Records of finding words and elements
====================

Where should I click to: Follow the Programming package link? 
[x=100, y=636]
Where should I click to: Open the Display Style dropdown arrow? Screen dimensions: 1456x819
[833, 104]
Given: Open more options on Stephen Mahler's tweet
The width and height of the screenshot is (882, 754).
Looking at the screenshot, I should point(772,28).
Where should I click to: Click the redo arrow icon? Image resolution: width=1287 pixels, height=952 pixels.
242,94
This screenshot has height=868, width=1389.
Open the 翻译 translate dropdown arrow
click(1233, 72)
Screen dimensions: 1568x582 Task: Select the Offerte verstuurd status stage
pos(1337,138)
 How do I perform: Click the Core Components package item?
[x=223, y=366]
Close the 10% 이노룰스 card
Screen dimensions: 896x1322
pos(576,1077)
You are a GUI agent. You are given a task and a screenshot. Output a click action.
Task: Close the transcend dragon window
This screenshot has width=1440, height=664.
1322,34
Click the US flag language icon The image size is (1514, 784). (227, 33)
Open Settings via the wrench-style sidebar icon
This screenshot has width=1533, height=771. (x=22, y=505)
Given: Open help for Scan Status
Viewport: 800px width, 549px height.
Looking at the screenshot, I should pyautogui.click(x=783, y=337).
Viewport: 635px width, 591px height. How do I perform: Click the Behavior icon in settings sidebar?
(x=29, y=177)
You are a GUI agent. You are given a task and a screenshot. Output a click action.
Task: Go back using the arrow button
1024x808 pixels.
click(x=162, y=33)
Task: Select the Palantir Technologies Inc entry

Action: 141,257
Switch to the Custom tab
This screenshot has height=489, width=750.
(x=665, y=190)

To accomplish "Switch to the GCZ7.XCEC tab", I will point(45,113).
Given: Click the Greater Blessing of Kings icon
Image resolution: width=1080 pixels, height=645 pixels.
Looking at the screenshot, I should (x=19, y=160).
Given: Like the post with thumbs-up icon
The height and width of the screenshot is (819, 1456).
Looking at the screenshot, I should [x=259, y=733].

====================

[Problem details]
Put the records from the line containing "Given: Like the post with thumbs-up icon" through the end of the records into a two-column CSV with the headers record_text and answer. Give one row per record, with each field in quotation marks and line breaks replaced by spaces.

[Answer for the task]
record_text,answer
"Given: Like the post with thumbs-up icon The height and width of the screenshot is (819, 1456).","Looking at the screenshot, I should [x=259, y=733]."